Task ->
Below are records to be reproduced exactly and in full.
(Source information begins)
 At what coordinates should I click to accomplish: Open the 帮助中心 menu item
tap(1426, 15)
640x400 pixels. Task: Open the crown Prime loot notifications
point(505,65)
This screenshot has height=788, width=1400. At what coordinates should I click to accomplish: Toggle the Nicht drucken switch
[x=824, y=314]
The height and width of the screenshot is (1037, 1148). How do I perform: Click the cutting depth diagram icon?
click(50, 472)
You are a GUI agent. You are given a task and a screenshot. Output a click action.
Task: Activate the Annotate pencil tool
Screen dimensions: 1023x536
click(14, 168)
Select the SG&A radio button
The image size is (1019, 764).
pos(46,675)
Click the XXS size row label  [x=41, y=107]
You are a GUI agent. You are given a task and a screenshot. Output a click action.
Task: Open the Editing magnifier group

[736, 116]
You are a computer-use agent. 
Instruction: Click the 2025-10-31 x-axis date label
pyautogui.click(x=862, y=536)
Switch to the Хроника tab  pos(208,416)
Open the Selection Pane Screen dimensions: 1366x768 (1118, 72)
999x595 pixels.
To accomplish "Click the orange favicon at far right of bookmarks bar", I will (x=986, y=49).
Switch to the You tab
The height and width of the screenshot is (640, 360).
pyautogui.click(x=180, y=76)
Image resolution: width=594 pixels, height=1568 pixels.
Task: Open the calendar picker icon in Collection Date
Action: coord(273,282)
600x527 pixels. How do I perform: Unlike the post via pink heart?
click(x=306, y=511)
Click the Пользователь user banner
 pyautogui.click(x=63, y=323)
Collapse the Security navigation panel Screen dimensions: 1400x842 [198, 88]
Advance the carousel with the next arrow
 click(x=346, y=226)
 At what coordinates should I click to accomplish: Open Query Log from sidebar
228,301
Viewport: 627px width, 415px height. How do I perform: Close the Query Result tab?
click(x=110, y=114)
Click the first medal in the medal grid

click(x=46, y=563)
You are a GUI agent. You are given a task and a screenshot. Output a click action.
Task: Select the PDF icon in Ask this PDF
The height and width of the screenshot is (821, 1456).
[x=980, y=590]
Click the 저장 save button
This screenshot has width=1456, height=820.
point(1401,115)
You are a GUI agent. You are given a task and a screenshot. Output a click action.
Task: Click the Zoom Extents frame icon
(Source information ends)
Problem solution ->
 At what coordinates should I click to accomplish: Open the 帮助中心 menu item
tap(1426, 15)
640x400 pixels. Task: Open the crown Prime loot notifications
point(505,65)
This screenshot has height=788, width=1400. At what coordinates should I click to accomplish: Toggle the Nicht drucken switch
[x=824, y=314]
The height and width of the screenshot is (1037, 1148). How do I perform: Click the cutting depth diagram icon?
click(50, 472)
You are a GUI agent. You are given a task and a screenshot. Output a click action.
Task: Activate the Annotate pencil tool
Screen dimensions: 1023x536
click(14, 168)
Select the SG&A radio button
The image size is (1019, 764).
pos(46,675)
Click the XXS size row label  [x=41, y=107]
You are a GUI agent. You are given a task and a screenshot. Output a click action.
Task: Open the Editing magnifier group

[736, 116]
You are a computer-use agent. 
Instruction: Click the 2025-10-31 x-axis date label
pyautogui.click(x=862, y=536)
Switch to the Хроника tab  pos(208,416)
Open the Selection Pane Screen dimensions: 1366x768 (1118, 72)
999x595 pixels.
To accomplish "Click the orange favicon at far right of bookmarks bar", I will (x=986, y=49).
Switch to the You tab
The height and width of the screenshot is (640, 360).
pyautogui.click(x=180, y=76)
Image resolution: width=594 pixels, height=1568 pixels.
Task: Open the calendar picker icon in Collection Date
Action: coord(273,282)
600x527 pixels. How do I perform: Unlike the post via pink heart?
click(x=306, y=511)
Click the Пользователь user banner
 pyautogui.click(x=63, y=323)
Collapse the Security navigation panel Screen dimensions: 1400x842 [198, 88]
Advance the carousel with the next arrow
 click(x=346, y=226)
 At what coordinates should I click to accomplish: Open Query Log from sidebar
228,301
Viewport: 627px width, 415px height. How do I perform: Close the Query Result tab?
click(x=110, y=114)
Click the first medal in the medal grid

click(x=46, y=563)
You are a GUI agent. You are given a task and a screenshot. Output a click action.
Task: Select the PDF icon in Ask this PDF
The height and width of the screenshot is (821, 1456).
[x=980, y=590]
Click the 저장 save button
This screenshot has width=1456, height=820.
point(1401,115)
You are a GUI agent. You are given a task and a screenshot. Output a click action.
Task: Click the Zoom Extents frame icon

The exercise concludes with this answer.